Here's the part the order doesn't say out loud, because it isn't Washington's job to say it. Bitcoin and nearly every other chain authorize transactions with elliptic-curve signatures, the exact thing a large quantum computer would unwind first. By one estimate, around a quarter of Bitcoin's value by weight sits in addresses whose public keys are already exposed on-chain. Roughly 1.6 million coins sit in ancient pay-to-public-key outputs — including the roughly one million tied to Satoshi himself, keys naked on the ledger since 2009.
And the engineering estimate just moved the wrong way. Earlier work pegged the cost of breaking the curve at millions of qubits. A recent Google estimate trimmed that sharply, suggesting the real number might sit under 500,000.
The skeptics are right about the hardware.
They are. Today's most powerful machines run around 1,500 qubits, against the 500,000-plus you'd need — and the working consensus among the people who actually build these things, Google and Coinbase advisors among them, is a five-to-ten-year window. Mining survives. The hashing survives. The protocol isn't broken; much of the exposure traces to sloppy address reuse, not a flaw in the design. If you wanted to file this under "not this cycle," the evidence is on your side.

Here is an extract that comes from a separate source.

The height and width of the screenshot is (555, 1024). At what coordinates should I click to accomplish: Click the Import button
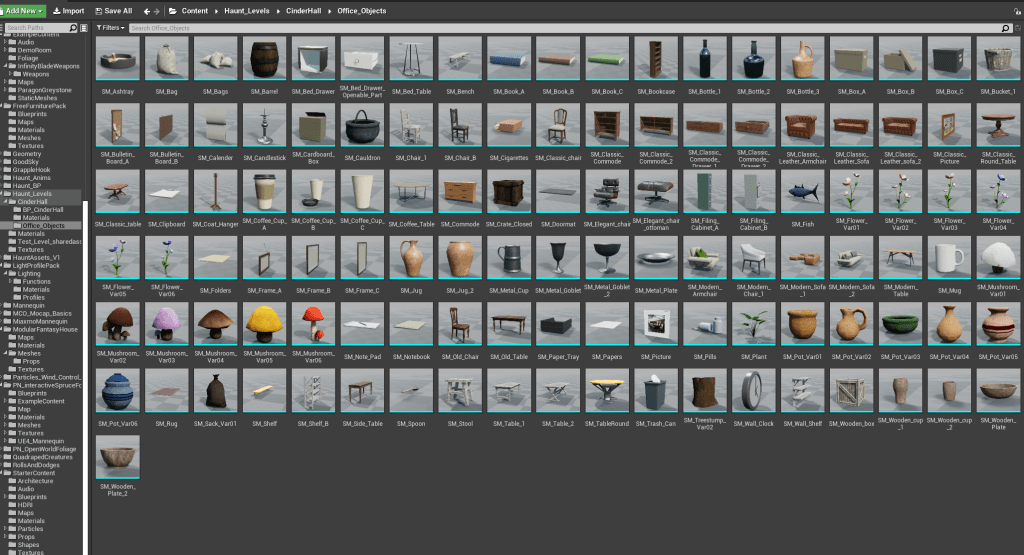pyautogui.click(x=68, y=10)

But Washington isn't migrating a network it doesn't control.
That's the asymmetry nobody in crypto wants to sit with. The federal government can hit a deadline because it has an Office of Management and Budget that issues a directive and agencies that have to comply. Bitcoin has no OMB. It has a fractious base of node operators and holders who couldn't agree on block size a decade ago, let alone a coordinated signature overhaul touching every coin in circulation.
The hardest coins to protect are the ones nobody can move at all. The proposal already circulating — freeze the exposed dormant wallets, Satoshi's included, before an attacker drains them — is a civil war in miniature. Freeze them to save them, and you break the one promise the whole thing was built on: that no one can touch your keys. Leave them exposed, and you stage the largest theft in history. Choose.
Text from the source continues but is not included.